Rome. « Tout comme il n’y a pas d’athées sur un navire qui coule, il n’y a pas de libre marché dans une pandémie mondiale ». La crise du coronavirus est un bon point de départ pour parler des cyberdispositifs et de la surveillance. En fait, la gestion chinoise de l’urgence, apparemment couronnée de succès jusqu’à présent risque, selon certains, d’effacer la légitimité de la gouvernance autoritaire dans les systèmes libéraux occidentaux – et leur électorat. Plus précisément, il s’agit de la centralisation et du recoupement des données mis en place par le gouvernement chinois1, qui est en place depuis un certain temps, et pas seulement pour endiguer les urgences sanitaires extraordinaires. Il est bien connu que la Chine essaie de mettre en place un contrôle « intégral » de la citoyenneté, toujours en fonction d’une certaine idée du bien, mais en limitant inévitablement la liberté des gens.

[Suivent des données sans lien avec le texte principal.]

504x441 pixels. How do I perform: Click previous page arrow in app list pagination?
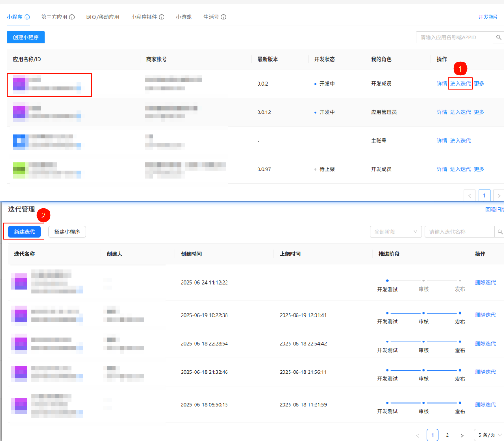click(x=470, y=196)
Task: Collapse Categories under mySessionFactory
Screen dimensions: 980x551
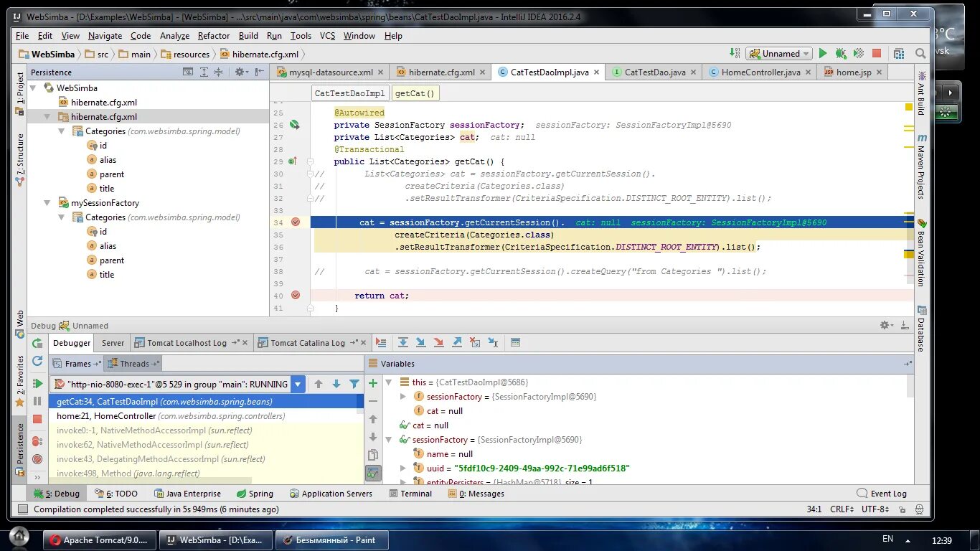Action: 62,217

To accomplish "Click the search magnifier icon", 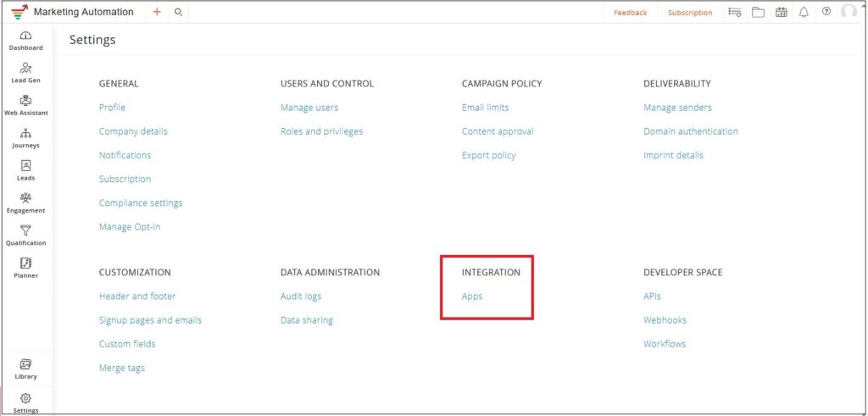I will pos(178,13).
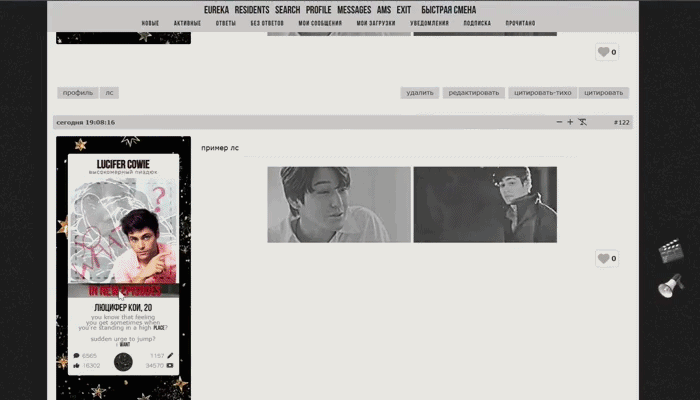Open the RESIDENTS menu item

point(252,10)
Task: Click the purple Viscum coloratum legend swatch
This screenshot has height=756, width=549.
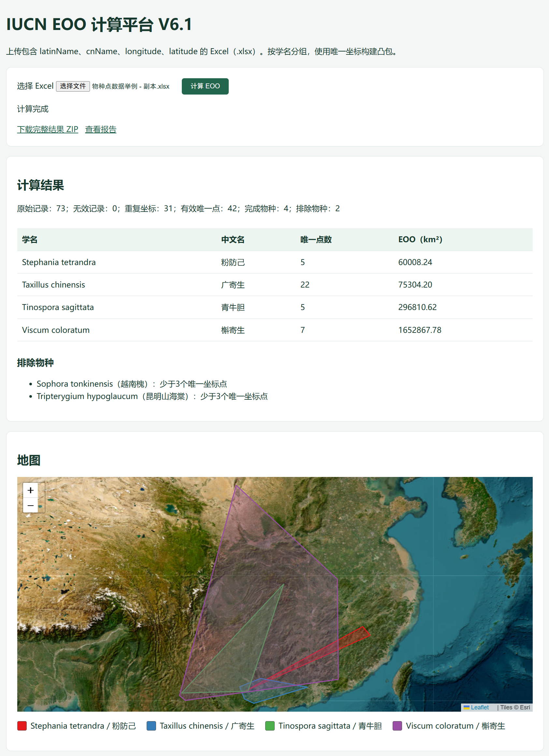Action: coord(397,726)
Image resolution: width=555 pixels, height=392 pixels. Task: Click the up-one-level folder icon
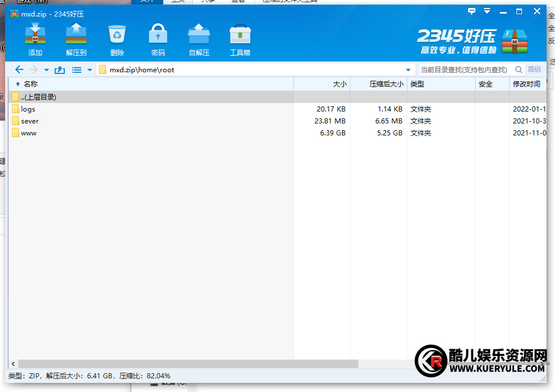(x=60, y=70)
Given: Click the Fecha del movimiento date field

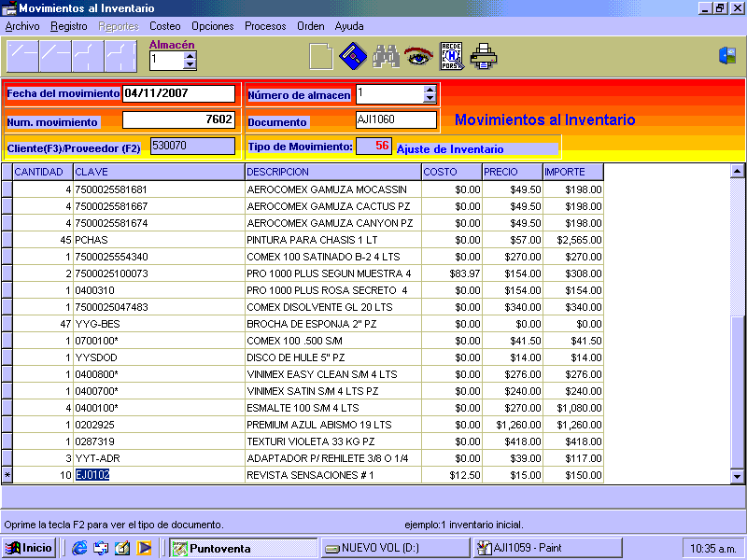Looking at the screenshot, I should point(178,93).
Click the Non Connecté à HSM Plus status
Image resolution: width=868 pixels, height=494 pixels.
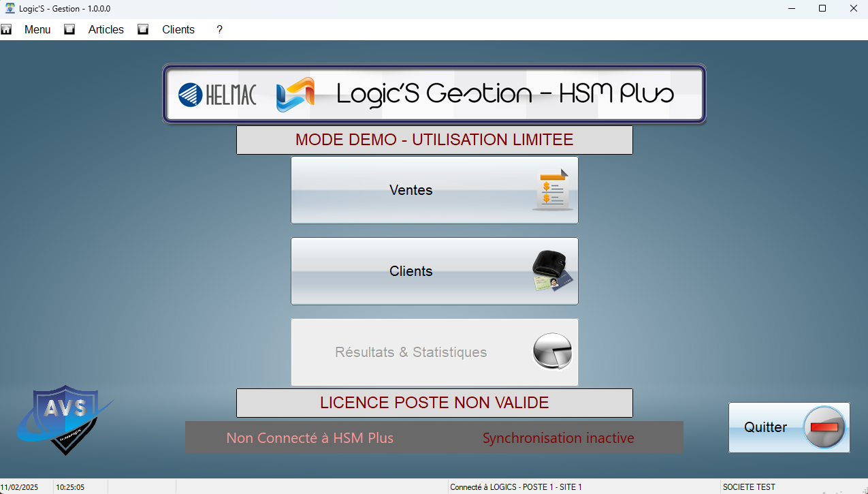point(310,438)
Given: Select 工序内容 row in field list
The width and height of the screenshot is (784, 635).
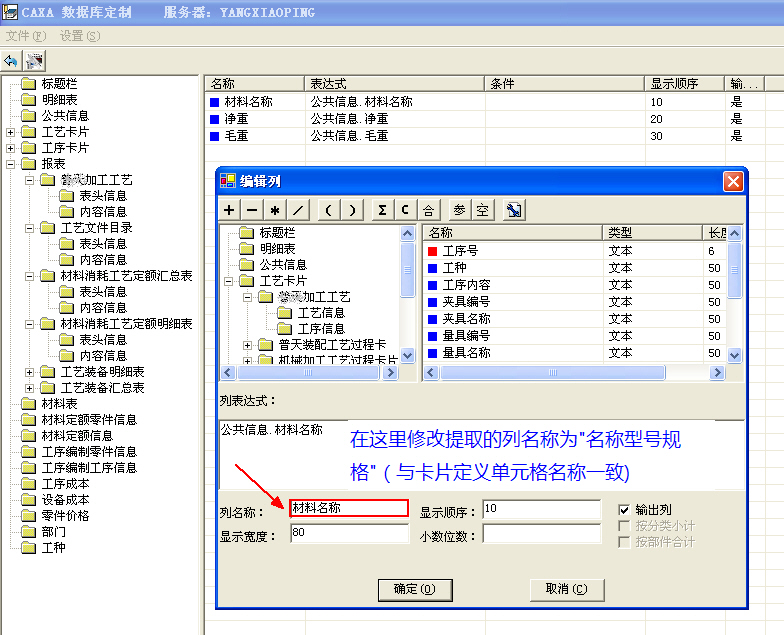Looking at the screenshot, I should coord(466,285).
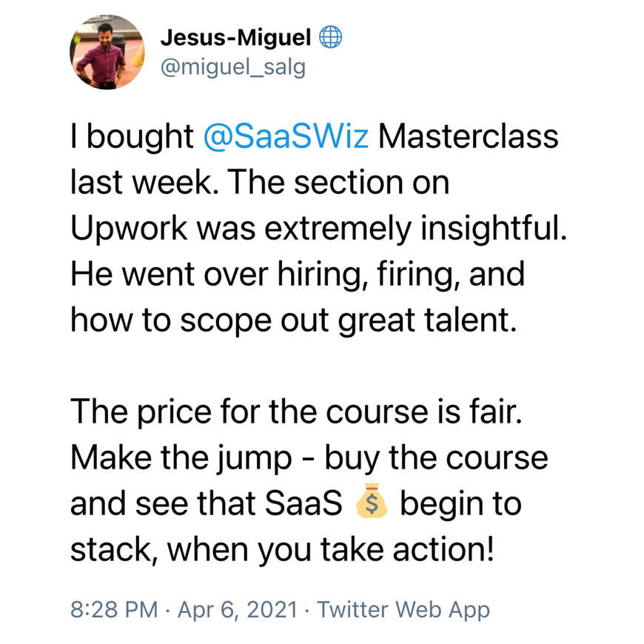Click the words "buy the course"

[x=432, y=457]
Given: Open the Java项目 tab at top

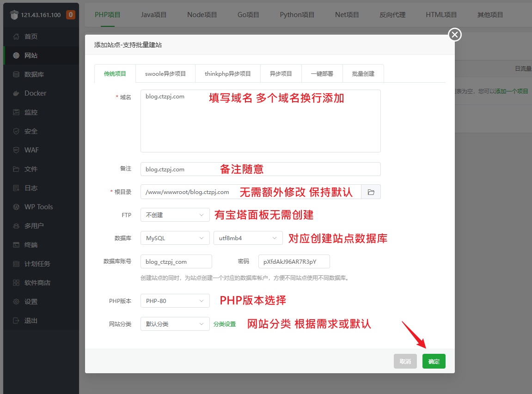Looking at the screenshot, I should click(153, 15).
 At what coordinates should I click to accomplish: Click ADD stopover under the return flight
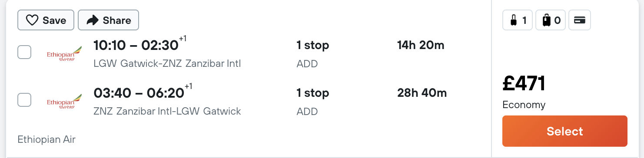click(307, 112)
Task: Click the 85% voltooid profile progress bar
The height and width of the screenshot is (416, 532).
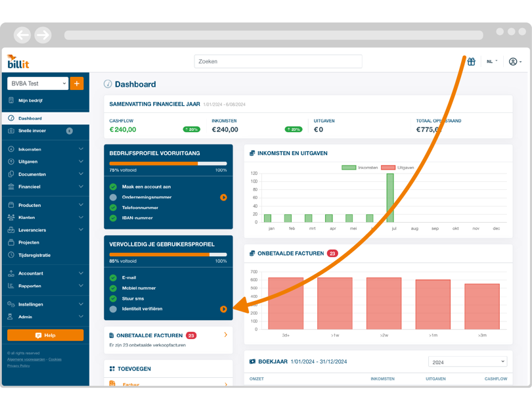Action: pos(167,255)
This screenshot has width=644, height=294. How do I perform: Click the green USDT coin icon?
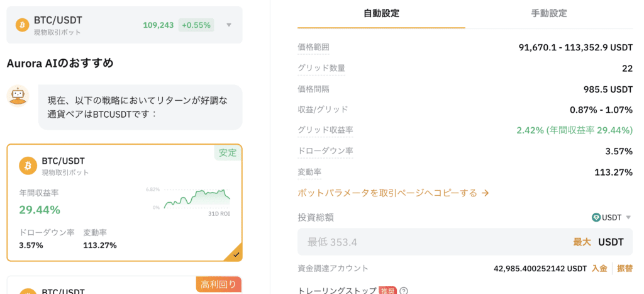pos(596,217)
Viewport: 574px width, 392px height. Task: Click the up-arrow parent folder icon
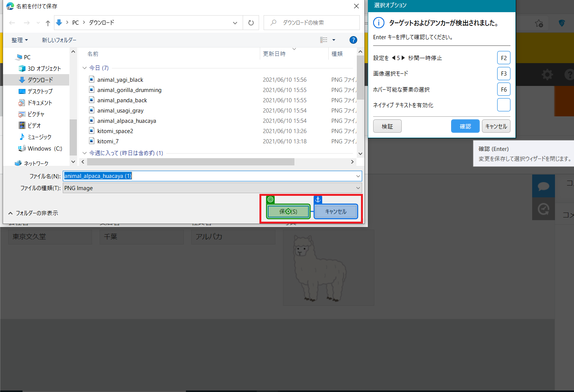point(48,23)
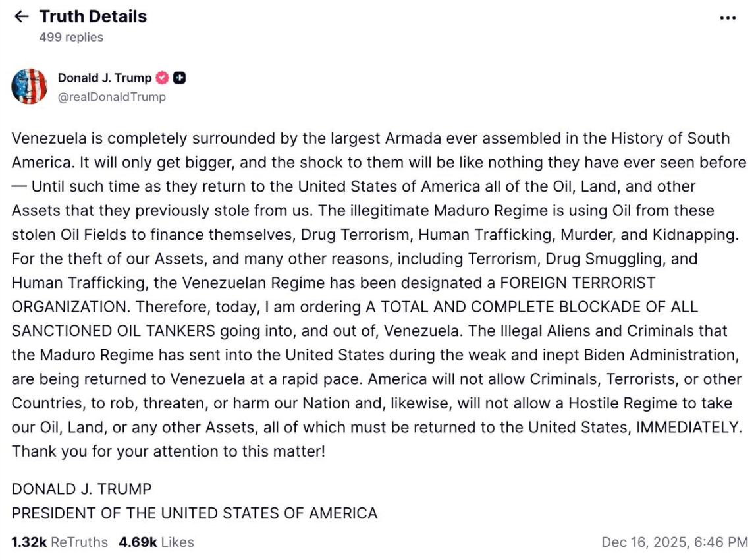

On commence donc à toucher aux mérites potentiels d’une centralisation qui, jusqu’à présent, d’après les reportages des médias et, plus souvent, d’après les épisodes de Black Mirror2, ne nous semblait avoir que des défauts dystopiques. Car au-delà du fait qu’il ait été utile ou non pour la Chine (c’est peut-être davantage le cas en Corée du Sud3), la nouveauté que le coronavirus nous a montrée est la suivante : il existe, et il est de plus en plus urgent, un arbitrage entre une meilleure efficacité de la gouvernance grâce à l’analyse des données personnelles (géolocalisation, achats, consommation, etc.) et leur accessibilité ; entre la prévisibilité de l’avenir et le respect de la vie privée. En particulier, la crainte qui se répand parmi nous (en Italie, une nouvelle application « Anti-Covid » est à l’étude en ce moment, tandis que la République tchèque et la Slovaquie ont commencé à utiliser des données téléphoniques pour traquer les citoyens infectés) est que ces méthodes soient introduites dans la société, dans des circonstances extraordinaires et avec des décrets extraordinaires, et qu’elles restent ensuite même en temps de paix.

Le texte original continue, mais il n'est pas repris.